I'm not judging anyone that doesn't sleep train as long as they aren't calling people that do sleep train abusive, uncaring cruel parents, but I will judge if someone feels they HAVE to forgo sleep in order to "comfort" their child in lueue of sleep on both parts. Because that's not true, there are options. And a pediatrician should be involved.
 
@mikalmo
I'm really disappointed that this sub is called science based when it's filled with confirmation bias, anecdotal storues that apply to nothing regarding the subject at hand, ...

It's supposed to be an evidence based group. People rarely provide actual accurate evidence. I'm speaking in generalities.

So... I don't mean to be rude, but you've left 13 comments in this thread, and I don't think any of them contain links to supporting research...
 
@rockhopper72 I'm taking about when I've asked for evidence. There isn't a lot of data regarding sleep training, there isn't even good definitios of sleep training, or what CIO means, like the OOP said.
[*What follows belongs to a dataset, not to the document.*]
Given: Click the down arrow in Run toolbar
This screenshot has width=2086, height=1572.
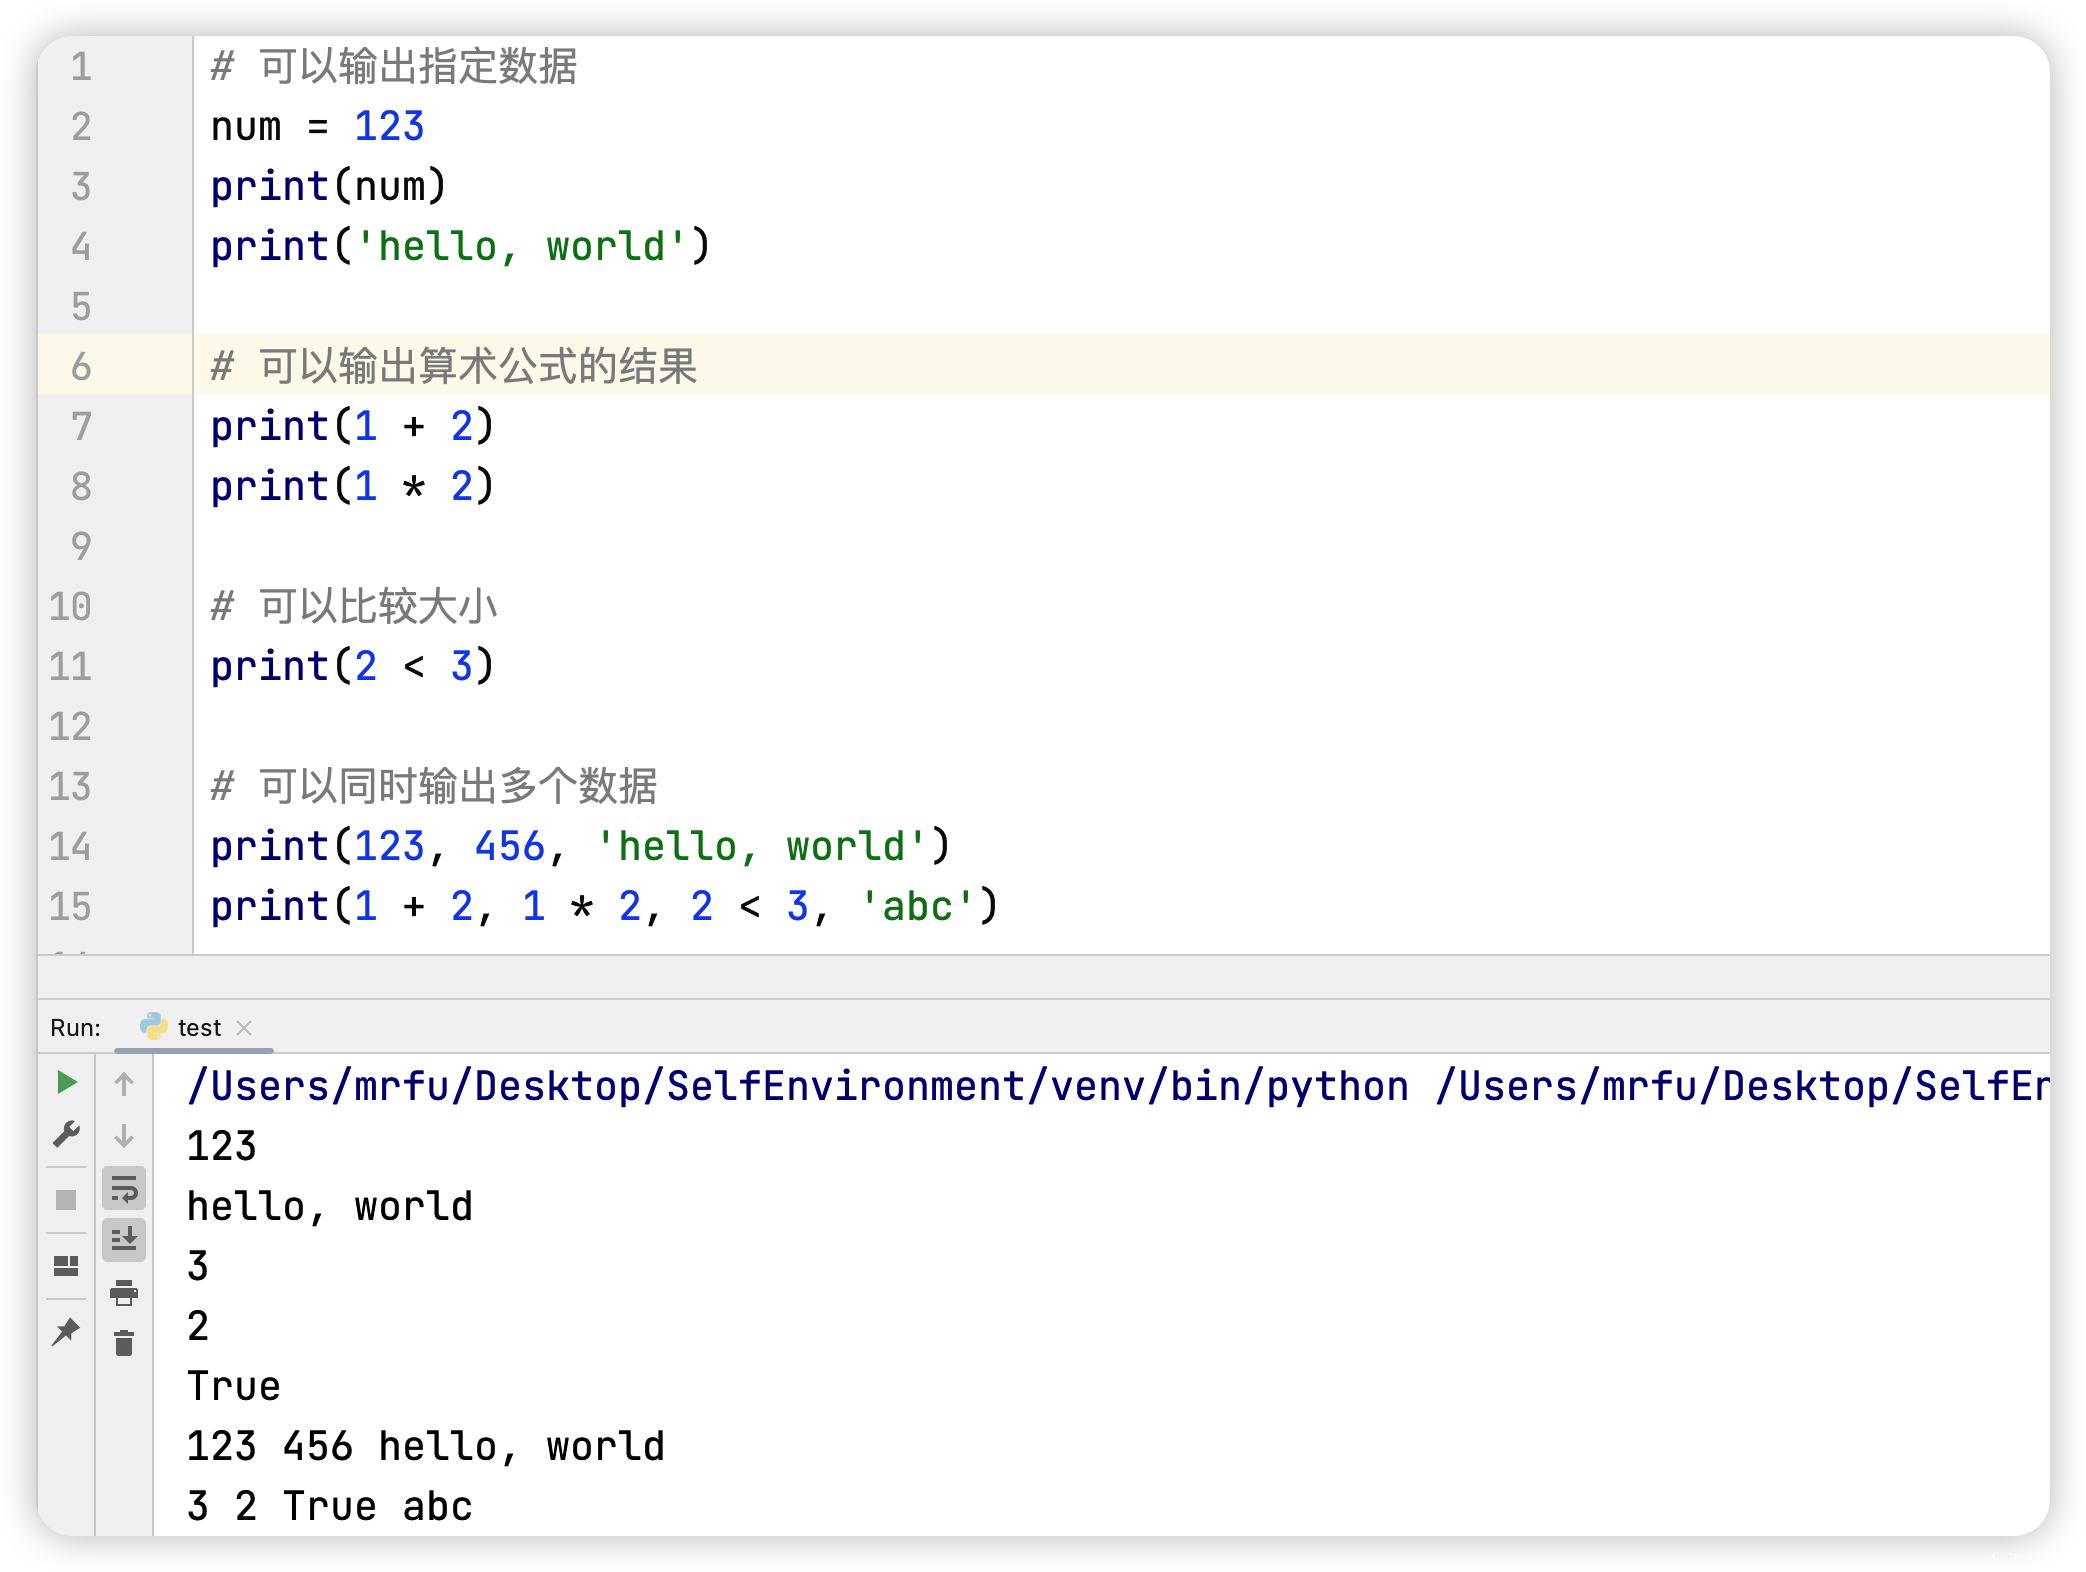Looking at the screenshot, I should (124, 1136).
I've asked in previous posts when people claim is abuse.

What evidence would you like me to provide, i can't provide evidence that sleep training is or isn't abusive, there's some brief data that controlled crying methods don't cause harm, but it's old, so i don't feel it's super relevsnt? What evidence should I have asked for? Because there's no evidence showing that it's harmful. But there's a lot of anecdotal information to shower it isn't harmful, I've never seen credible anecdotal information showing it's harmful.

Oh wait, you just wanted to argue on reddit, didn't you?
 
@mikalmo Agreed. By the time I came to the thread those comments you mentioned were already being downvoted, so I guess your post seemed to jump out of nowhere to me. And admittedly I am a little defensive about attachment parenting from the aforementioned arguments with some relatives.
 
@lamberto I just said "unpopular opinion" I wasn't down voted on the patent thread. I see what you're saying though, but I don't believe in being judgemental towards people that don't sleep train. I'm only judgemental towards sanctimommies
 
@katrina2017 That's fair. But just go through and report 90% of the comments on this post? I feel like a curmudgeon. Much easier for me to just unsub. I also don't feel it should be on mods to make this the community it should be.

If you sub to science based parenting, post in the spirit of it. That's more my disappointment.